Hacked Columbia University student, alumni data includes bank numbers, GPAs

The university said that an unauthorised party accessed data on students, applicants, and some staff, including admissions, financial aid, and certain personal information

Don't want to miss the best from Business Standard?

By Cameron Fozi

 

The financial information and academic performance of Columbia University students and alumni were stolen in a recent breach, according to a Bloomberg News review of some of the pilfered data. 

The data includes bank account and routing numbers, student loan and scholarship disbursements, standardized test scores, grade-point averages, class schedules, home addresses and other contact information, a Bloomberg review of 53.6 gigabytes of the stolen files shows. Nine current and former students who began attending Columbia undergraduate and graduate programs as early as the 1990s confirmed the accuracy of their data in the files.
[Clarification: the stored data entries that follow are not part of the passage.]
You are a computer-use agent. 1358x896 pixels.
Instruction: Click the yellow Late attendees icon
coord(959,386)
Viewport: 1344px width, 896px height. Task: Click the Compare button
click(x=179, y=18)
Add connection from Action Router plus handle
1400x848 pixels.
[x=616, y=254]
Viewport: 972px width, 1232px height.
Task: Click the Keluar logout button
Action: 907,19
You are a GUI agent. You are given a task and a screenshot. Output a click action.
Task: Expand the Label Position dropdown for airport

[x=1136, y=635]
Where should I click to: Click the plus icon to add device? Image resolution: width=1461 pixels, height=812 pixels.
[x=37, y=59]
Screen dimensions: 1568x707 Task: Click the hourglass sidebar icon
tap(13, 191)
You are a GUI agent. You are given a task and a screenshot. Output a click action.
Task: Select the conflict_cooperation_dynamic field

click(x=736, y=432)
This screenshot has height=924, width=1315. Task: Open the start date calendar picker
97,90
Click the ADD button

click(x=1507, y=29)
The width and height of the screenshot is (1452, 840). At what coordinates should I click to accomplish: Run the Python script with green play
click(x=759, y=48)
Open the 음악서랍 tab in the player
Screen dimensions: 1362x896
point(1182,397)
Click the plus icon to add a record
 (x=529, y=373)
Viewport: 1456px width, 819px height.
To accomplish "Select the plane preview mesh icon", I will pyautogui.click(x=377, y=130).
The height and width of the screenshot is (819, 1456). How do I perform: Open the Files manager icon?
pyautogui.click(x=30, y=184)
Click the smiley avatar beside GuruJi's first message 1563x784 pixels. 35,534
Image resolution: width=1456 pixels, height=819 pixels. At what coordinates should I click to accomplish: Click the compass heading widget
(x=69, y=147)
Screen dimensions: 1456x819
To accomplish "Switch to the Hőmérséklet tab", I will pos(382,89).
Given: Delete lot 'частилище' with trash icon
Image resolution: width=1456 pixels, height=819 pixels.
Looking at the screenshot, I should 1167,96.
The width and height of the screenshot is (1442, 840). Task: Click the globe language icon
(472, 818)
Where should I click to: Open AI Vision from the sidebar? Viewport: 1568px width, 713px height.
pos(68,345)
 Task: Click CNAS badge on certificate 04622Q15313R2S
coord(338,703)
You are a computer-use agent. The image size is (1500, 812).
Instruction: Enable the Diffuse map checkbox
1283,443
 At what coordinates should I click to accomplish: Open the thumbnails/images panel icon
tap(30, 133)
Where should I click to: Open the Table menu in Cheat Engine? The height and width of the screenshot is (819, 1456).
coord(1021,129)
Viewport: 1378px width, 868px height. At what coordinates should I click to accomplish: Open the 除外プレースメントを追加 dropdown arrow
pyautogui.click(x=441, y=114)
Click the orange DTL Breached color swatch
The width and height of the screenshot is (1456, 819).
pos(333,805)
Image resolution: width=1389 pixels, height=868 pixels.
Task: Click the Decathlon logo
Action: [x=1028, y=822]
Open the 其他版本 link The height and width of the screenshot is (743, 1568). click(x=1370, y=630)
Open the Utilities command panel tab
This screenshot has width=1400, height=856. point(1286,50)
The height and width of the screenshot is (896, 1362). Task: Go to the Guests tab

Bloomberg couldn’t verify the entire cache. 

 

The new details about the hacked data, which haven’t been previously reported, provide another headache for a university that is trying to regain its footing following a bruising battle with the Trump administration over claims that it fostered antisemitism and discriminated on the basis of race and national origin.

 

In response to questions from Bloomberg, a Columbia spokesperson said the investigation into the cyberattack — including the specifics of the information exposed — was ongoing. Columbia will begin notifications this week to individuals believed to be affected by the attack, the spokesperson said, adding that the school encouraged “all members of the university community” to remain vigilant against scams and regularly monitor accounts for suspicious activity. 

 

The university announced on its website Wednesday evening that an unauthorized party had acquired data about students and applicants regarding admissions, enrollment and financial aid, as well as certain personal information associated with some university employees. The affected data, the university said, included Social Security numbers, contact details, academic history and other information about demographics, financial aid, insurance and health.

 

In its statement, Columbia said it would begin notifying individuals by mail on Thursday whose personal information might have been affected. The university said it would offer those individuals two years of credit monitoring, fraud consultation and identity theft services through a vendor.

 

In June, Columbia began investigating a potential cyberattack following an IT outage at the school. A university official described the perpetrator of the breach as a “hacktivist,” meaning the attacker was politically motivated as opposed to seeking financial gain.

 

Last month, Bloomberg reported that personal information from applications to Columbia dating back decades — including whether applicants were accepted or rejected by the school — had been stolen, after reviewing 1.6 gigabytes of data provided by a person who claimed responsibility for the cyberattack.

 

A separate 53.6-gigabyte cache of data reviewed by Bloomberg was made available by Jordan Lasker, who runs a blog that has promoted views about race and IQ that have been criticized as offensive and scientifically flawed. Lasker said he obtained the 53.6-gigabyte cache of data from the alleged hacker. 

 

The hacker, who communicated with Bloomberg via X, confirmed that they provided the data to Lasker. The person’s X account, which includes a racist handle and racist remarks, declined to identify themselves saying they feared self-incrimination. Bloomberg hasn’t independently confirmed this person hacked the university’s records.

 

It’s not clear who else might have access to the stolen data. Even if it’s not immediately exploited, the hacked data could ultimately be used for malicious purposes including theft, identity fraud and stalking, according to security experts.

 

“Regardless of the criminal’s motive, anytime an individual is involved in a data breach, there is cause for concern,” said Rachel Tobac, chief executive officer of SocialProof Security. “It’s important to freeze your credit and be on the lookout for tailored phishing lures across all contact methods.”

 

Last month, Columbia reached a deal with the Trump administration to restore federal funding for research that included paying a $200 million penalty over three years to resolve multiple civil rights investigations, in addition to a series of reforms to bolster campus safety and oversight of international students. 

 

The university has been at the center of controversy since protests roiled its New York City campus over the war in Gaza following the Oct. 7, 2023, attack on Israel.